An AI image generator is a sophisticated tool that uses artificial intelligence algorithms to create images from textual descriptions or prompts. These generators analyse the input text and generate corresponding visual representations, ranging from realistic photographs to abstract artworks. By controlling the power of machine learning and neural networks, these systems can produce high-quality images that mimic the style and content described in the text.

All these images are somewhat related and edited to AI. I used this for inspiration as I think it represents AI properly and there are some images I believe I can replacer.

These are past, present, and future images I played around with on photoshop.

Final Images

In this picture, I used an image of a beach and changed the filter to ‘sepia’. This gives it the effect of being an old picture. I also used AI to add in soldiers and an army plane to make it look like it was taken during the war.

● RECORDED INFORMATION:
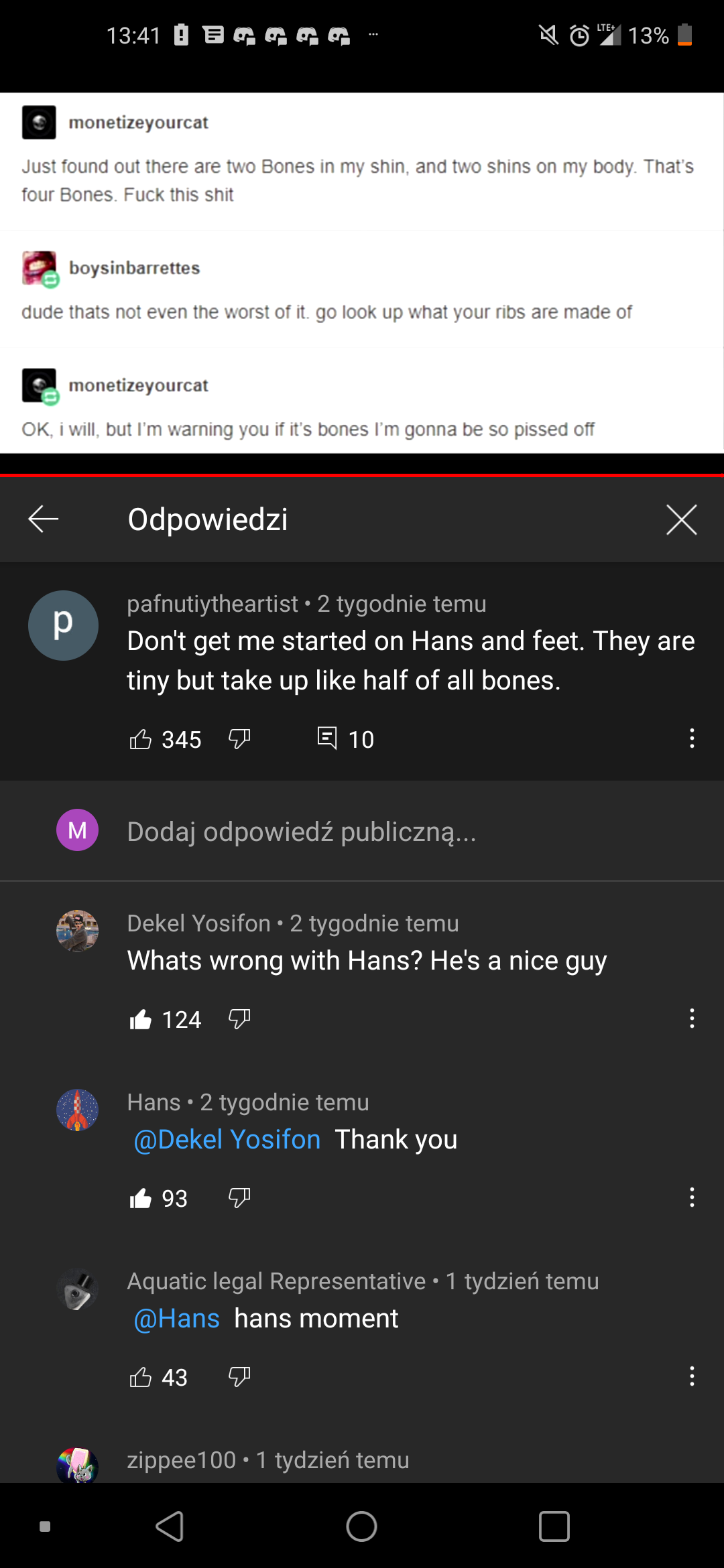This screenshot has width=724, height=1568.
Task: Open options menu on Dekel Yosifon's comment
Action: 691,1019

● DO THIS:
Reproduce word for word the part of the passage about AI image generators that opens with "These are past, present, and" and closes with "during the war.".

● REPLY:
These are past, present, and future images I played around with on photoshop.

Final Images

In this picture, I used an image of a beach and changed the filter to ‘sepia’. This gives it the effect of being an old picture. I also used AI to add in soldiers and an army plane to make it look like it was taken during the war.